During the pre-oe-core Yocto Project development, a design was generated to roughly group the packages into functional areas. For the most part, this design (as well as legacy elements) still exist.

I think the boot, base and others need to be evaluated for usefulness... but my feeling is most of them are close to being correct.

The original design attempted to group things into functionality, so that OE could be an "additive" distribution. I.e., you don't start with a big blob of packages and remove them as necessary, but instead you start with small functional blocks and put them together to construct a system. The tasks seemed to be the logical blocks, and the contents of these blocks were based on the early design.

Very roughly speaking the early design was:

filesystem
|        \
libc    libstdcxx
|           \
small cli    \
(busybox)     \
|              \
basic commands  python -- perl
|                 |         |
initscripts       |         |
multiuser         |         |
system services --+---------+
|
LSB functionality

(Lines indicate implicit dependencies)

The goal was that if you include a specific group, such as "multiuser" support, you would get all of the recipes necessary to enable multiuser support on the system. I think this is a reasonable theory to consider when evaluating the existing groupings.

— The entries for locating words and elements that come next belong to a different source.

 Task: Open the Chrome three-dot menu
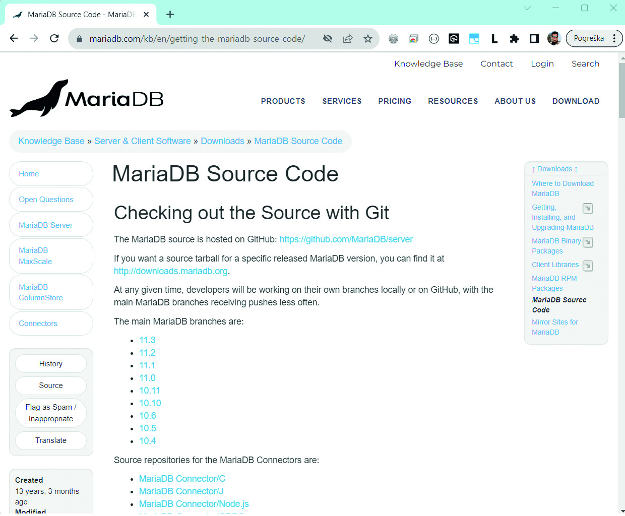tap(614, 39)
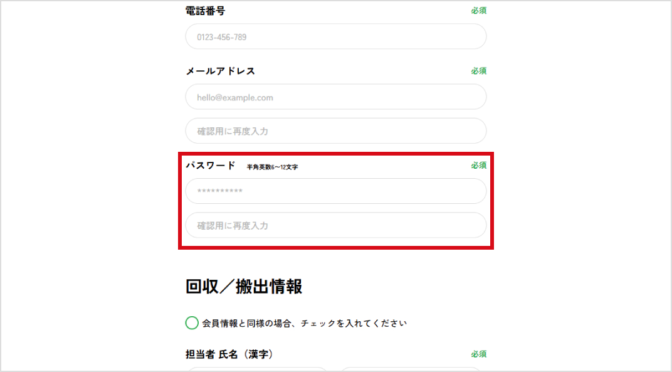
Task: Click the right name field under 担当者 氏名
Action: [412, 369]
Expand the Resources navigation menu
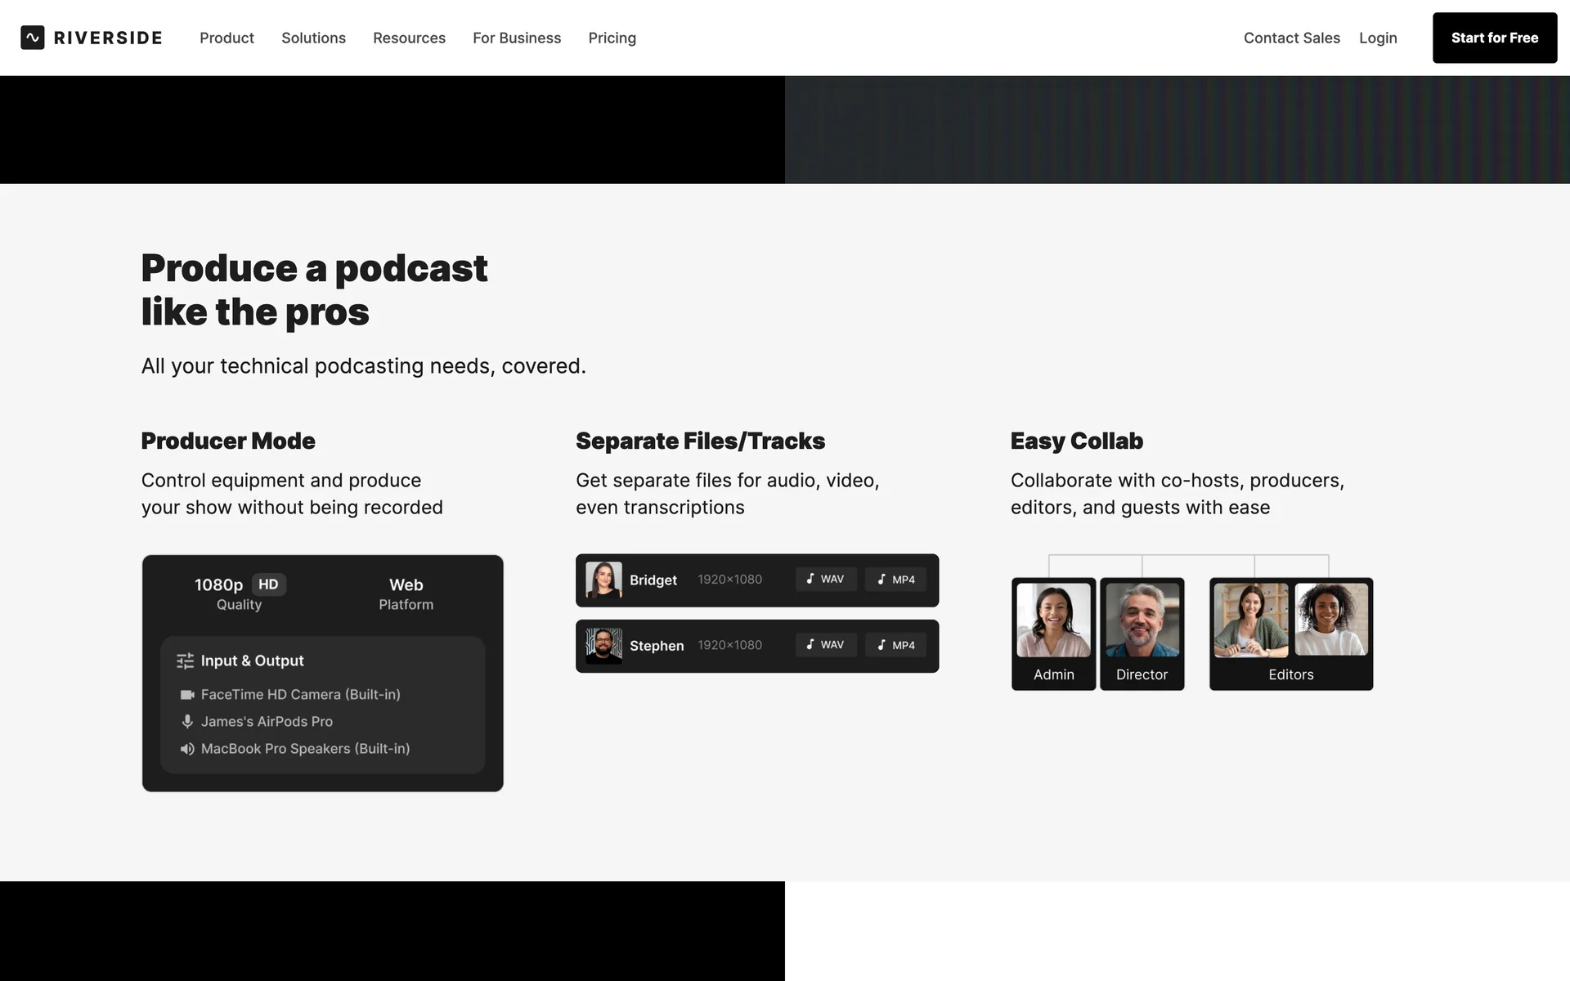The image size is (1570, 981). 409,38
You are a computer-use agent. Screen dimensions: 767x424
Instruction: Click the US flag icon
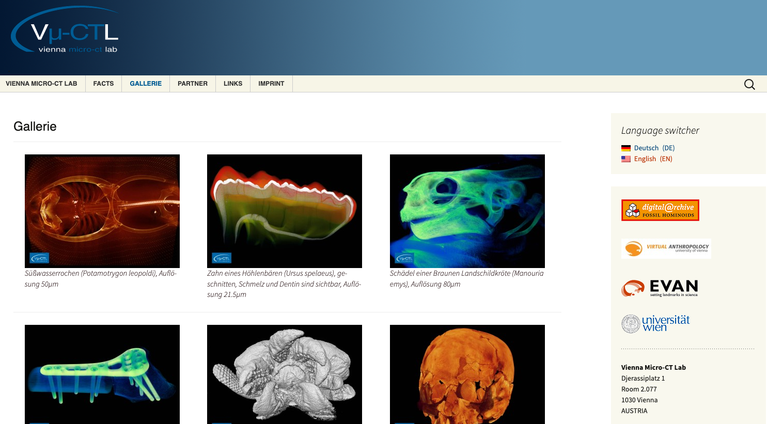pos(626,159)
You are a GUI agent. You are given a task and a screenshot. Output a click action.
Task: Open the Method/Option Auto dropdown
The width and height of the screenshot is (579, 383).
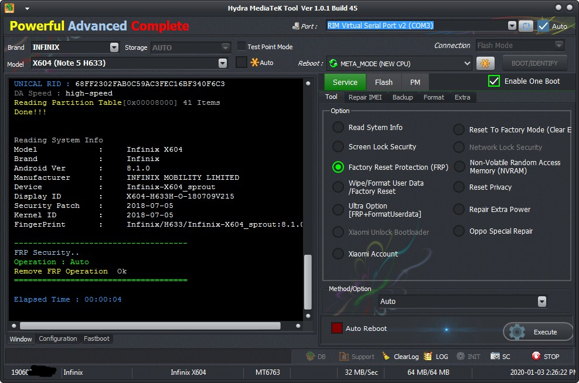point(541,302)
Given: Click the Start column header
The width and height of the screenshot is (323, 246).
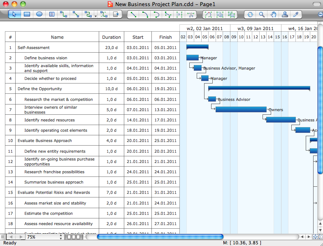Looking at the screenshot, I should point(138,37).
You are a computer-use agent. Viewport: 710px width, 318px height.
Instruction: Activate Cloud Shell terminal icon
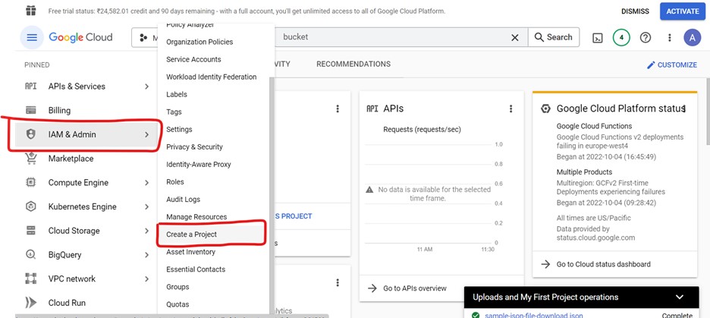click(598, 37)
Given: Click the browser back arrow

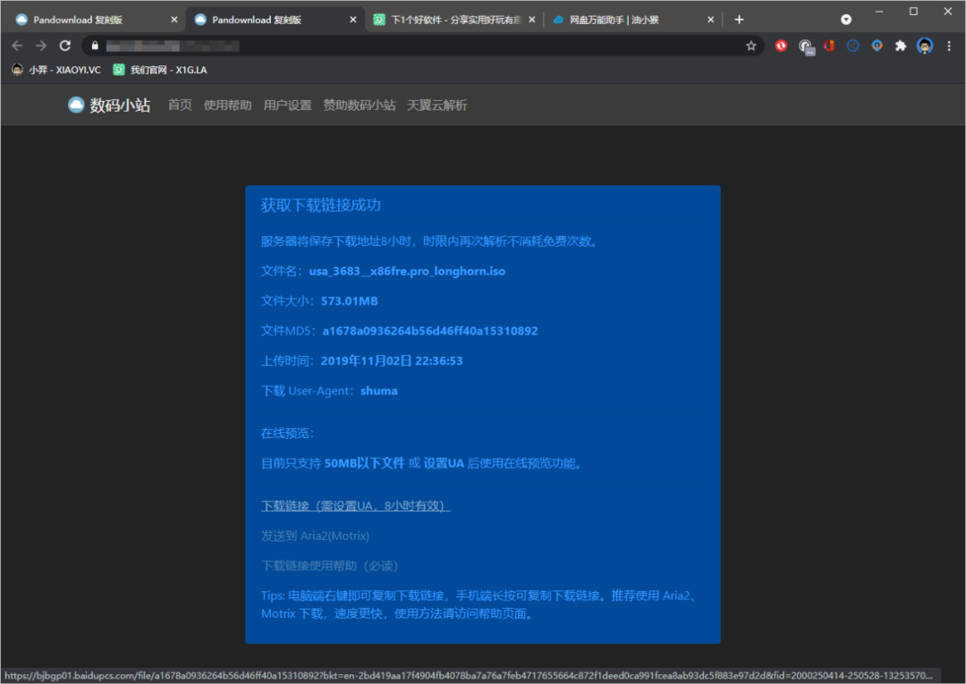Looking at the screenshot, I should coord(17,46).

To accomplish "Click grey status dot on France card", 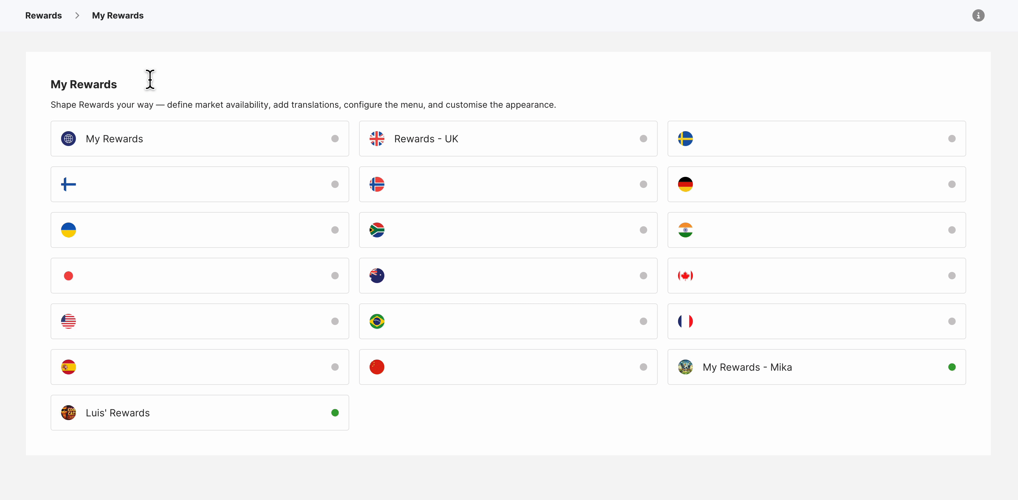I will tap(952, 321).
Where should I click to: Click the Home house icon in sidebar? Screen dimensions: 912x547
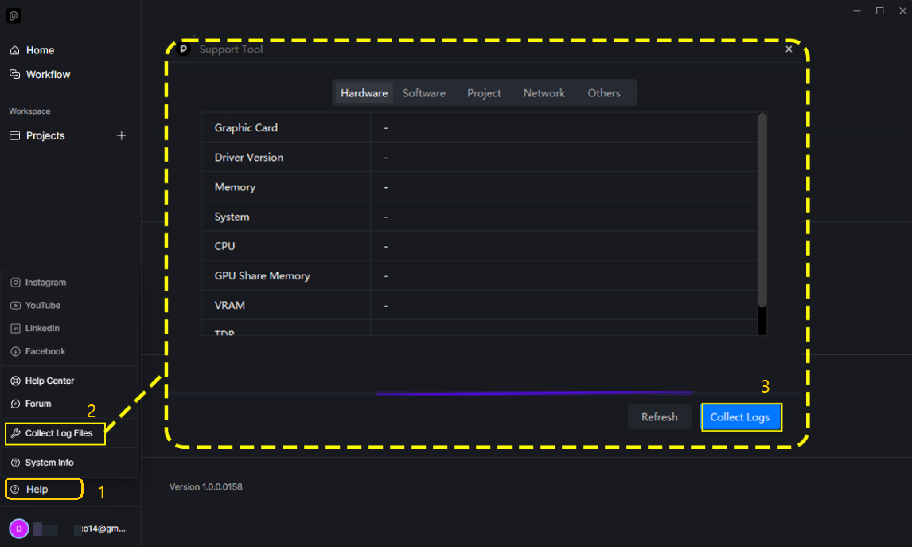point(15,50)
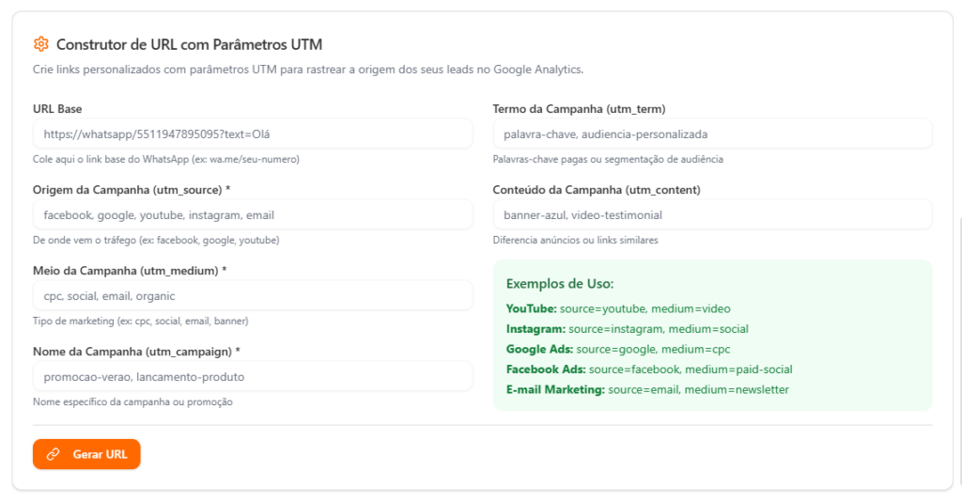Select the Meio da Campanha utm_medium field
The height and width of the screenshot is (503, 962).
point(252,296)
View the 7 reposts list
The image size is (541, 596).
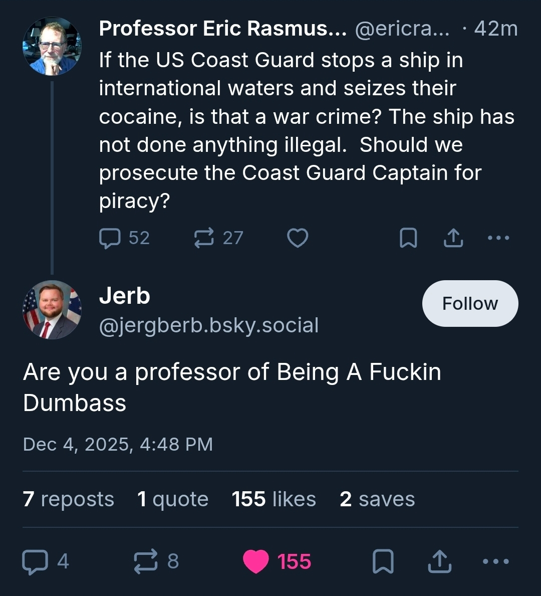click(69, 499)
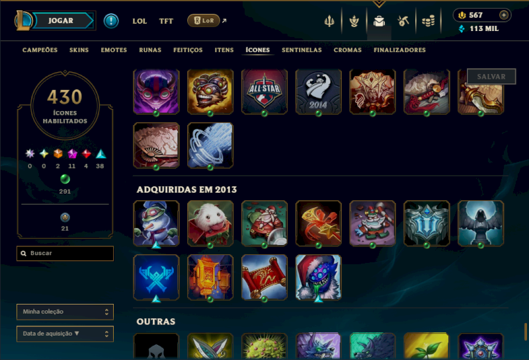Select the 2014 gray summoner icon
529x360 pixels.
(319, 92)
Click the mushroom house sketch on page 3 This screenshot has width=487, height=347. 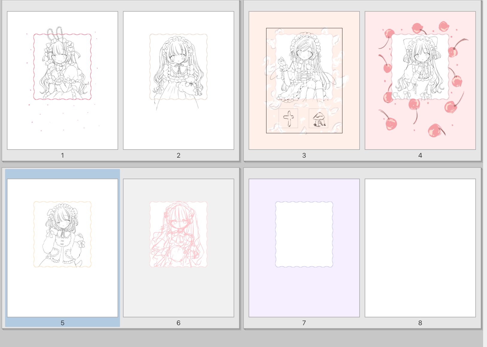pyautogui.click(x=318, y=118)
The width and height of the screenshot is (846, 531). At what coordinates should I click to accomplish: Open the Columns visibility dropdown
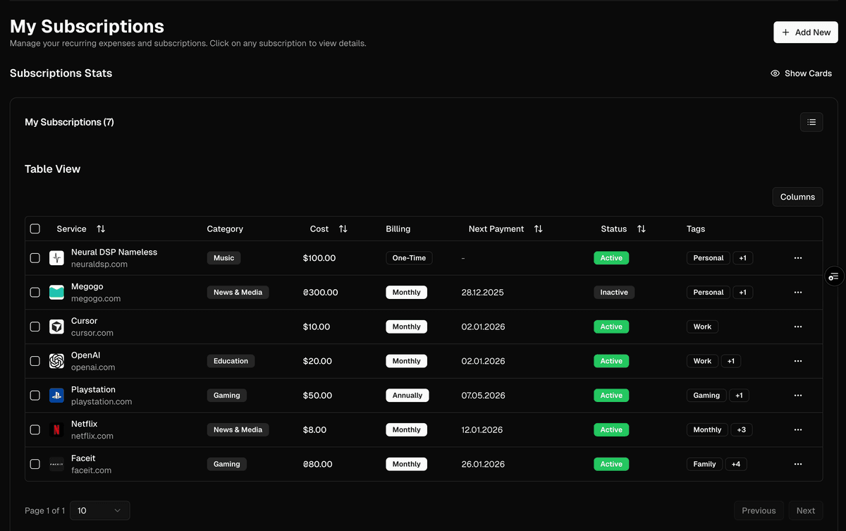pyautogui.click(x=797, y=197)
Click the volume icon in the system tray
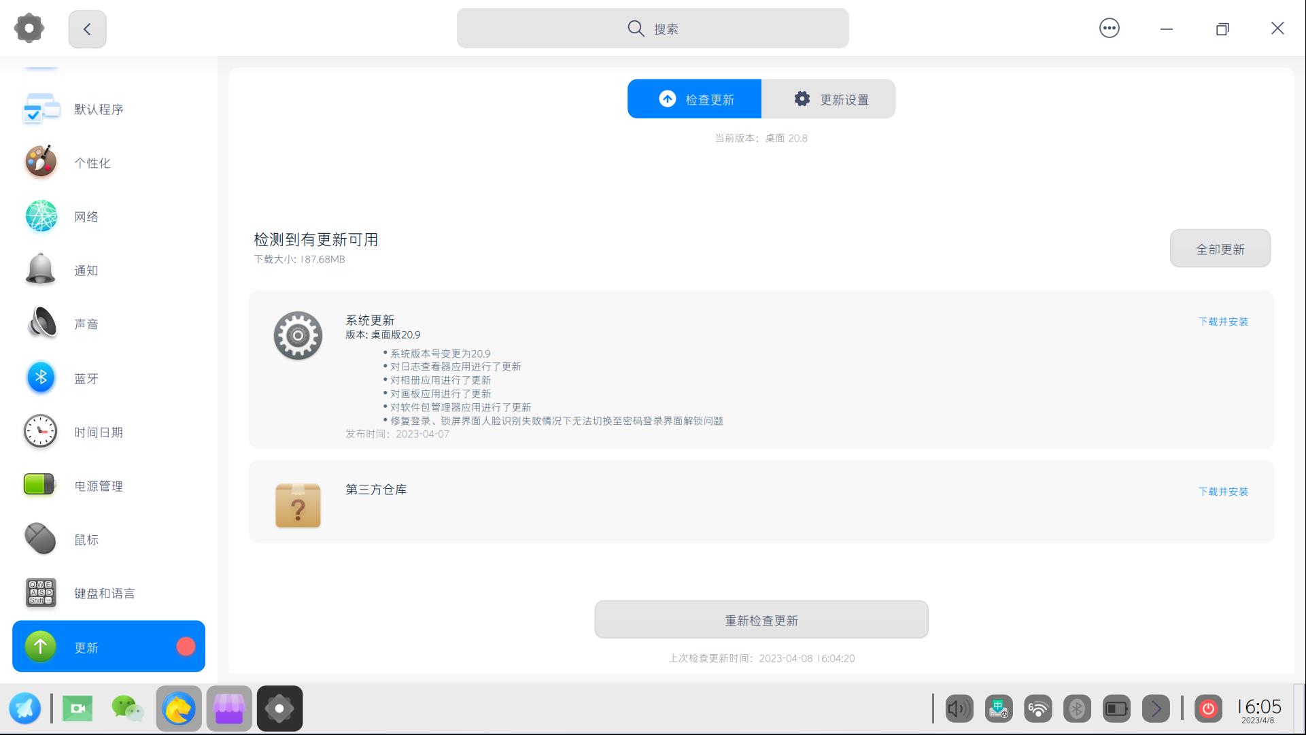 (959, 708)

3) Ensure all task recipes follow reasonable patterns:
  *  Fix recipe DESCRIPTIONs to make sense (and not contain Poky references)
  *  Ensure all individual packages have a decent SUMMARY/DESCRIPTION
  *  Try to make each task have a reasonable name - there are some current uses
of "core" and "base" that don't actually convey any meaning; LSB specific tasks
should be named as such, etc.

Yup, there is a logical grouping for the lsb specific tasks, as for others. The naming needs to be made clear as to why it's there, and what it represents. Same with the summary and descriptions -- they should list the functionality provided by this group of components.

  *  Make all tasks inherit task.bbclass so that they get proper dbg/dev
packages and any other common task functionality

4) Consider the usefulness of the existing PACKAGE_GROUP_ structure which
converts some IMAGE_FEATURES into the addition of tasks to be installed (see
classes/core-image.bbclass). At the very least we should probably rename this
if we rename tasks to package groups, and there's a question as to how
IMAGE_FEATURES scales - should every task be represented in there or only a
select list? Would we be better off not trying to bring any tasks in via
IMAGE_FEATURES at all and mostly leave that to control post-processing (e.g.
package-management, debug-tweaks, etc.)?

I'd certainly prefer that images were limited to selecting software from task (group) recipes only, and not providing their own. An image should be able to change the selection based on an "image feature" or similar configuration, but the underlying tasks/groups, recipes, etc should all be 'generic' to a given distribution configuration.

I think if you go through the images today, a lot of that stuff is either old, or could be simplified by creating appropriate tasks/groups.

--Mark

Please reply with your thoughts. Once we've come to a consensus on the things
we want to do (allowing plenty of time for discussion), I'll look at putting
together a set of patches that makes the appropriate changes.